Junior technician (Jnr Tech or formerly J/T) is a junior non-commissioned rank in the Royal Air Force, the Pakistan Air Force and the Royal Danish Air Force.  In the RAF it ranks equivalent to senior aircraftman technician (AS1 (T)), equivalent to senior aircraftman (AS1) and below corporal and has a NATO rank code of OR-2.  Since 2005, the RAF has ceased promoting to and therefore phasing out of this rank, to be replaced by AS1(T).

United Kingdom
The rank of junior technician is only held by airmen in technical trades and by musicians.  Airmen in non-technical trades always progressed directly from senior aircraftman to corporal. Junior technicians are qualified to work alone and supervise untrained airmen working within their area of responsibility. The rank was introduced in 1950 as part of a new grading system for technicians, wearing a single point up chevron. In 1964, when the grading system was abolished, JTs were retained, their badge changing to a four-bladed propeller.

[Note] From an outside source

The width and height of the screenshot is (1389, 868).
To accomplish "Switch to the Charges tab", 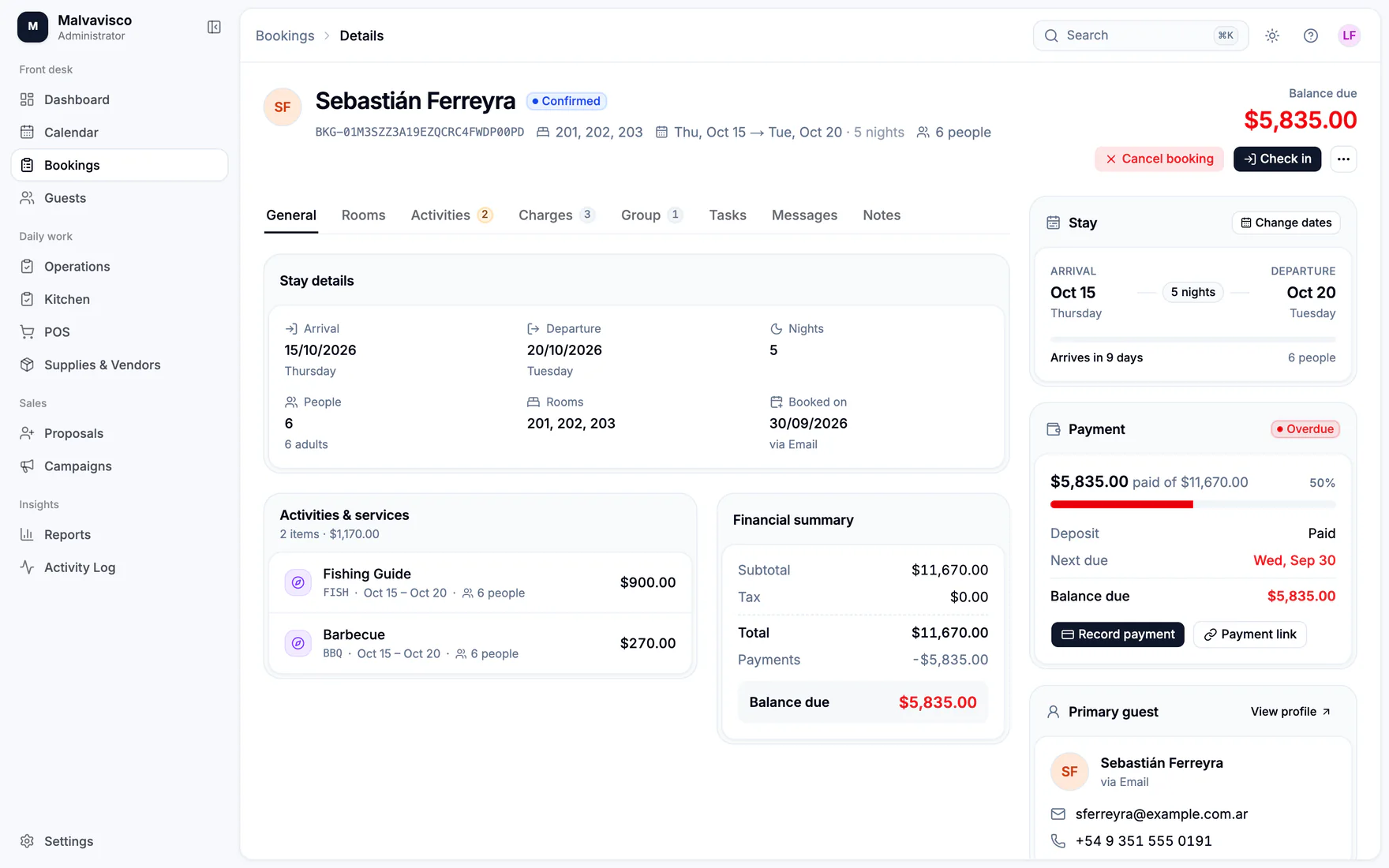I will [x=556, y=215].
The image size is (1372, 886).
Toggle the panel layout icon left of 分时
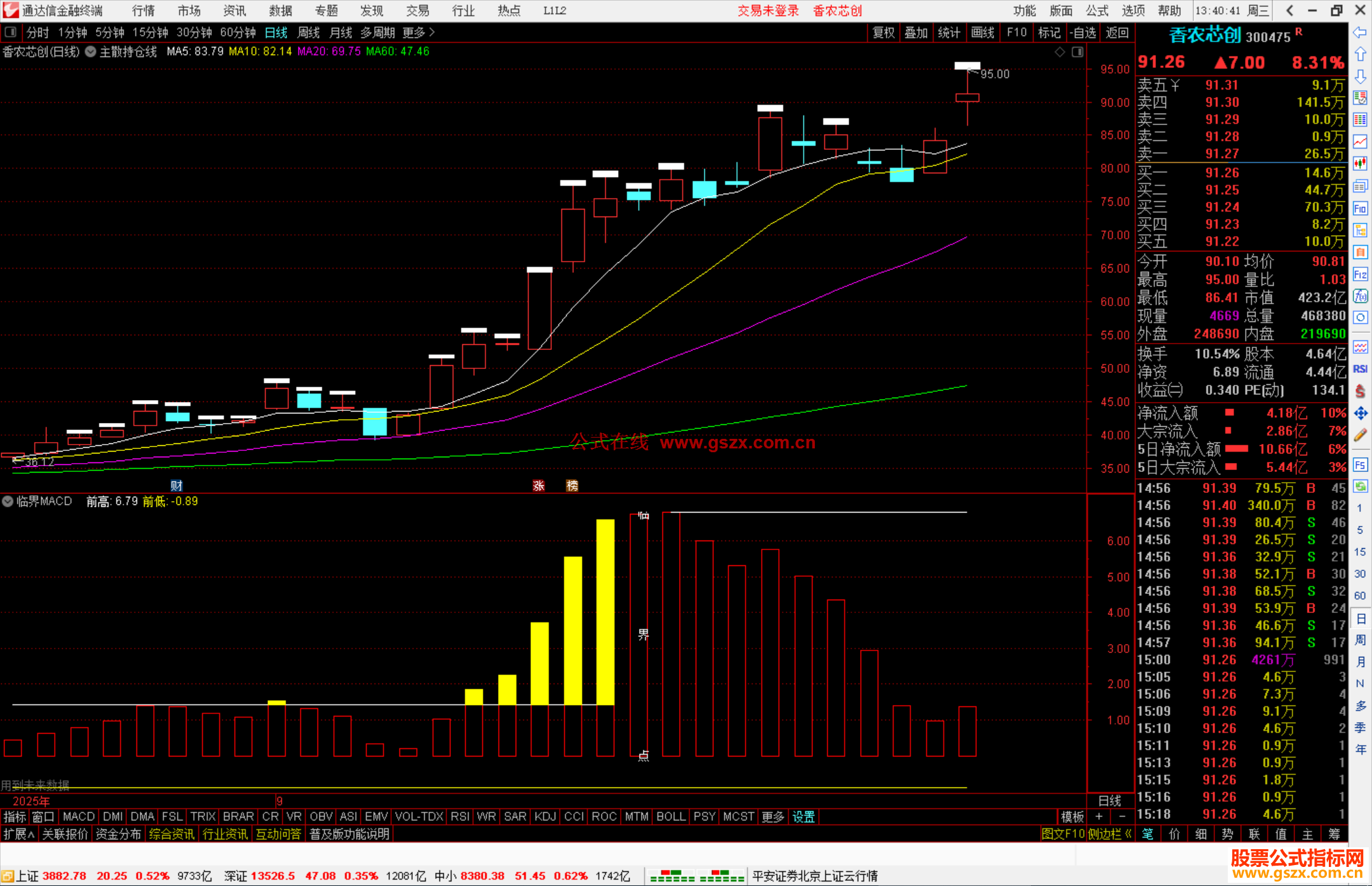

In 2000 the Royal Air Force changed the rank to Senior Aircraftman (Technician), (SAC(T)). In 2005 promotions to the rank of junior technician ceased. However, those previously promoted continue to be at JT rank until they are promoted to Corporal or leave the service. JT is considered to be equivalent to Lance Corporal in the Army but without the power to discipline junior ranks.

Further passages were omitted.